Faculty in the Media: On Post-Roe Life in the US, Transgender Marxism, and Praise for Abolish the Family
Faculty member Sophie Lewis recently took to the airwaves to discuss gender, bodily autonomy, social reproduction, and radical politics—first on the podcast Politics Theory Other, then at this year’s Socialism Conference in Chicago. Meanwhile, the New Statesman heaps praise on her latest book Abolish the Family, calling Lewis “our most eloquent, furious and funny critic of how the family is a terrible way to satisfy all of our desires for love, care, nourishment.”
In conversation with Politics Theory Other host Alex Doherty not long after the US Supreme Court overturned Roe v. Wade, Lewis parses the import of the decision, noting, on the one hand, how punitive state restrictions on abortion have effectively meant that millions of Americans already were living in a post-Roe situation, and, on the other, what this decision might portend for American liberals’ faith in public institutions. Also up for discussion was Lewis’s recent article in The Nation on why gestation is labor—often “deadly dangerous labor”—and, as such, no one should be forced to perform it.

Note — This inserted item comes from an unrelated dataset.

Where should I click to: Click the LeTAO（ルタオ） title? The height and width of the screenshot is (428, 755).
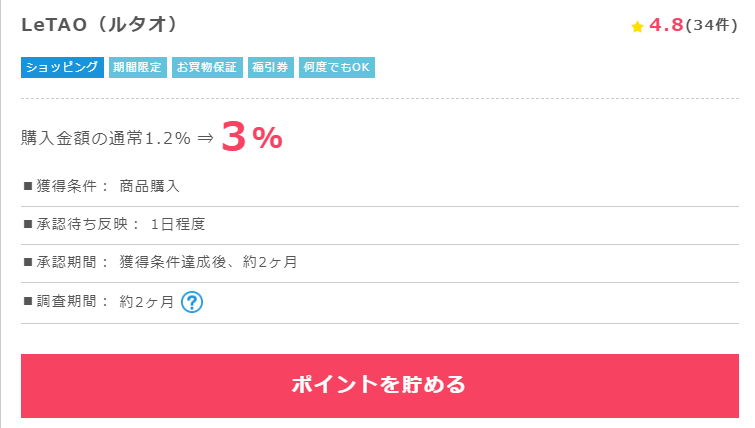coord(100,25)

Next, in Chicago, Lewis was joined by fellow BISR faculty Kade Doyle Griffiths for a live-streamed panel discussion on Transgender Marxism, a recent anthology (Pluto Press) edited by co-panelist Jules Joanne Gleeson, to which Griffiths also contributed an essay. Lewis, Gleeson, and Griffiths, while also taking questions from the audience, ask how we might develop a politics of trans-consciousness through the frame of revolutionary class consciousness, as two “streams of self-knowledge and interlocking struggles.”